[Collected data]
-*-

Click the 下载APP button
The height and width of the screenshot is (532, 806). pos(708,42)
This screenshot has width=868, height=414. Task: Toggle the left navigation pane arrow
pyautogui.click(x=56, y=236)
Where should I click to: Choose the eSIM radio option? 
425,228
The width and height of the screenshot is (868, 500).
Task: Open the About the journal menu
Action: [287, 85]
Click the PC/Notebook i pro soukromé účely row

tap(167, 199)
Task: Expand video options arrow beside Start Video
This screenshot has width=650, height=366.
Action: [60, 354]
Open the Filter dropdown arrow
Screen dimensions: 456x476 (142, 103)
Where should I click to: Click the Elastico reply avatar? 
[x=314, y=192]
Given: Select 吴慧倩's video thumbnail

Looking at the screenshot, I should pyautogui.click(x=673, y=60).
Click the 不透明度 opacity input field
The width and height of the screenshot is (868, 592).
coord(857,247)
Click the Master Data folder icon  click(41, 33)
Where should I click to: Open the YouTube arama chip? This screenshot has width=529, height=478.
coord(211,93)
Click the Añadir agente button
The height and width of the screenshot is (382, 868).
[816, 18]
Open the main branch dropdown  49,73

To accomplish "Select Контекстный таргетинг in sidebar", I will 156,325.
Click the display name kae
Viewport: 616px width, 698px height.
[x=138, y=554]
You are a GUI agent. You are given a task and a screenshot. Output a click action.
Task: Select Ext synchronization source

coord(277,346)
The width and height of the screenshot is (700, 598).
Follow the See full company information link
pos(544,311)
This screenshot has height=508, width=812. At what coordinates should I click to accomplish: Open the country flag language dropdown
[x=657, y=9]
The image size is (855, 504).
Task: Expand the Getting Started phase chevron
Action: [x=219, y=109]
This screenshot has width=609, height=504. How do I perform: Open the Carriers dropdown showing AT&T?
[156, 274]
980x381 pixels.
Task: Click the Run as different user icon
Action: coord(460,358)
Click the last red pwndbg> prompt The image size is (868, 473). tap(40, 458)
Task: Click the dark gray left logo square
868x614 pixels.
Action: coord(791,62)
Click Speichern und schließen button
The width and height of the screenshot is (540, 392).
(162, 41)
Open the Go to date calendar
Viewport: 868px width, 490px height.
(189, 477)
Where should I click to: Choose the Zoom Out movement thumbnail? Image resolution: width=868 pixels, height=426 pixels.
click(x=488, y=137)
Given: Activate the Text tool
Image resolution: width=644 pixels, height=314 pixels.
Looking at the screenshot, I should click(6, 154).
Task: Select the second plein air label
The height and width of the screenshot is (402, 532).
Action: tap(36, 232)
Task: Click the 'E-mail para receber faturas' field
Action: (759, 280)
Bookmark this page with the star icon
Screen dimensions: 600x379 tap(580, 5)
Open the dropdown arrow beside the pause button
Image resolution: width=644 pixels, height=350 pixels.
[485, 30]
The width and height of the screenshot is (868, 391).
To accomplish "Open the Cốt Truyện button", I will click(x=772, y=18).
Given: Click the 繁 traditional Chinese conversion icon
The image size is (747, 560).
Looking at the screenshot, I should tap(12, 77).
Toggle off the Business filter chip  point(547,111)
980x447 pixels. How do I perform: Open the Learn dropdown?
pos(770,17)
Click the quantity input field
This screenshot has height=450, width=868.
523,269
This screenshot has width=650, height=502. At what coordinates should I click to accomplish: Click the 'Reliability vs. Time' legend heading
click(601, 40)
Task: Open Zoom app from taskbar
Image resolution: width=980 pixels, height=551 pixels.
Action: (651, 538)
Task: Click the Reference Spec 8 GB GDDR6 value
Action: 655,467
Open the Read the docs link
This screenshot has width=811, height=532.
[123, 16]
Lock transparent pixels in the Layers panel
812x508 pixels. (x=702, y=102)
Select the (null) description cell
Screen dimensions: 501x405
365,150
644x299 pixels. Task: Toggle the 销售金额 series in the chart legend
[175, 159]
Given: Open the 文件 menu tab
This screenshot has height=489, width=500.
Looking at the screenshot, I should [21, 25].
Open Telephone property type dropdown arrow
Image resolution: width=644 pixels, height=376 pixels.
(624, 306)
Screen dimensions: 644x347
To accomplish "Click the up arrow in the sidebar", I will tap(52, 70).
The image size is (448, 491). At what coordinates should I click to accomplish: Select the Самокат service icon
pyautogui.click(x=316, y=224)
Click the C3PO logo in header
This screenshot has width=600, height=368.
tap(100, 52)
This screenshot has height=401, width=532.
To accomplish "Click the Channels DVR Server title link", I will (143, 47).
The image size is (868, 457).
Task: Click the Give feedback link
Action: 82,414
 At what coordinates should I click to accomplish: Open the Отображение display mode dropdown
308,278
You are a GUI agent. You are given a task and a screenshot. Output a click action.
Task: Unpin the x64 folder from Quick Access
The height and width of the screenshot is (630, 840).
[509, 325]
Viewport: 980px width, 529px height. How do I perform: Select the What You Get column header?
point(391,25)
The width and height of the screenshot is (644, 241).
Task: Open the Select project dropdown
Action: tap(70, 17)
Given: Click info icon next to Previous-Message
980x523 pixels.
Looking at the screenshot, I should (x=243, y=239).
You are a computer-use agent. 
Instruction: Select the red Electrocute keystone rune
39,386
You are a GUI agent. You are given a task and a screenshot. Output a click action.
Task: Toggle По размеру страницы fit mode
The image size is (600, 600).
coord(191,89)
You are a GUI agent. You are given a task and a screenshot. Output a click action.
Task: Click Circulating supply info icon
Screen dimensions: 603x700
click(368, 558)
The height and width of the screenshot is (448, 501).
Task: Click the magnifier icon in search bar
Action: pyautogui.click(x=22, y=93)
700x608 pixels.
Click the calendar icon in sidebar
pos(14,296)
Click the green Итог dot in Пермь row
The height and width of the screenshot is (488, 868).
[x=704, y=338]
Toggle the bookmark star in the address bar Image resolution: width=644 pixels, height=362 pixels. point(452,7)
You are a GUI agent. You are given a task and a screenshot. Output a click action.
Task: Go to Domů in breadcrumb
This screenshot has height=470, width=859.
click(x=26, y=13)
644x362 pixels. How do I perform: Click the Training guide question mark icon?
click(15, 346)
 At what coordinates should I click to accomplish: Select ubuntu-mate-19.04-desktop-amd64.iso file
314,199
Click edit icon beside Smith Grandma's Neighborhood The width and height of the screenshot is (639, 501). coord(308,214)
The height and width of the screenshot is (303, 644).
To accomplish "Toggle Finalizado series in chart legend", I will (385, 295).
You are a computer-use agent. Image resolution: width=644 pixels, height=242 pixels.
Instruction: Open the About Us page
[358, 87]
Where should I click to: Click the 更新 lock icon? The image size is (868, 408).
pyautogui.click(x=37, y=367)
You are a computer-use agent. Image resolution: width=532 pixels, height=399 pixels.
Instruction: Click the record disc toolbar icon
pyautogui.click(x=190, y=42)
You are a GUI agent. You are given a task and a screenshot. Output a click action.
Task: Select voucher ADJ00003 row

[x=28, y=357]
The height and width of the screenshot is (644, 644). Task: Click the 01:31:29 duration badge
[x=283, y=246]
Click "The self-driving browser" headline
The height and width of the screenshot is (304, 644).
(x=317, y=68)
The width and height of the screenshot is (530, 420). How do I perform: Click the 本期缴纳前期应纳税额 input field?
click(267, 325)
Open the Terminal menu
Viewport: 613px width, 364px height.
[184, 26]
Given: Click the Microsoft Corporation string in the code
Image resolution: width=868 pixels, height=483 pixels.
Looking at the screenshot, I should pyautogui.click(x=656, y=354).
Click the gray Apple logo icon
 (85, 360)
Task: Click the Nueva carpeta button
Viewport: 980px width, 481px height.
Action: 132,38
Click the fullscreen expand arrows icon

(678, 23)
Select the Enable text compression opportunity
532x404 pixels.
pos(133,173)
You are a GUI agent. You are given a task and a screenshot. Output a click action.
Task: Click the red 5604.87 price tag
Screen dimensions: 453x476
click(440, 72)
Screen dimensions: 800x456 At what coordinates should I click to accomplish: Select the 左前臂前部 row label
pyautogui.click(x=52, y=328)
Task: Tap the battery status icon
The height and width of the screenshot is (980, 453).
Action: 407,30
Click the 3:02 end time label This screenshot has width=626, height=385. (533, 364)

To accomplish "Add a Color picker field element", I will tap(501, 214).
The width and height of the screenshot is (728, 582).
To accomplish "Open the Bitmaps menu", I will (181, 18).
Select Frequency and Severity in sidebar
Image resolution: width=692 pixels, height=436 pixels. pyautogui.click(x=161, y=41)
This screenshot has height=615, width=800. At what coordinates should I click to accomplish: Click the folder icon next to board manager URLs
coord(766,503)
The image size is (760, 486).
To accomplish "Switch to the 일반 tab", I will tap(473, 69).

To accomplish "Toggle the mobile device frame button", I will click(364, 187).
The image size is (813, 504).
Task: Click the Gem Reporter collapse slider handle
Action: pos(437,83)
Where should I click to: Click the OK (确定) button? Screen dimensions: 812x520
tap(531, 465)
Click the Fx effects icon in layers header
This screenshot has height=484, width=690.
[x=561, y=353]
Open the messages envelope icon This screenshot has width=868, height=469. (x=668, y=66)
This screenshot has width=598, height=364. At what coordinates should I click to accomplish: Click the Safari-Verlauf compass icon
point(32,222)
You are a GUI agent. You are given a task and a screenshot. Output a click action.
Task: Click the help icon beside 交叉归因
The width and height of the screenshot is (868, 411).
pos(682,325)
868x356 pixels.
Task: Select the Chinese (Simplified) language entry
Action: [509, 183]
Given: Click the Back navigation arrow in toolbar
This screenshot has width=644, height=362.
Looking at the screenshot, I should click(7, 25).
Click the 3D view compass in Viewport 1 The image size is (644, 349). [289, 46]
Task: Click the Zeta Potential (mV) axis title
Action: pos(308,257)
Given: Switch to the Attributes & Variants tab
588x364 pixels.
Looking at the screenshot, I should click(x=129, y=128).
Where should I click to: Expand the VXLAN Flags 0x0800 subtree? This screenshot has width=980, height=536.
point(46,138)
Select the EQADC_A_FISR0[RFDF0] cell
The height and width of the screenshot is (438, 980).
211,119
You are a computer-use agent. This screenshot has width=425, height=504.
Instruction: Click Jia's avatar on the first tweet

-*-

How to complete this task - Which lines above contain the word "from"? Show each of them.

Solved problem -
Task: Open Zoom app from taskbar
Task: Unpin the x64 folder from Quick Access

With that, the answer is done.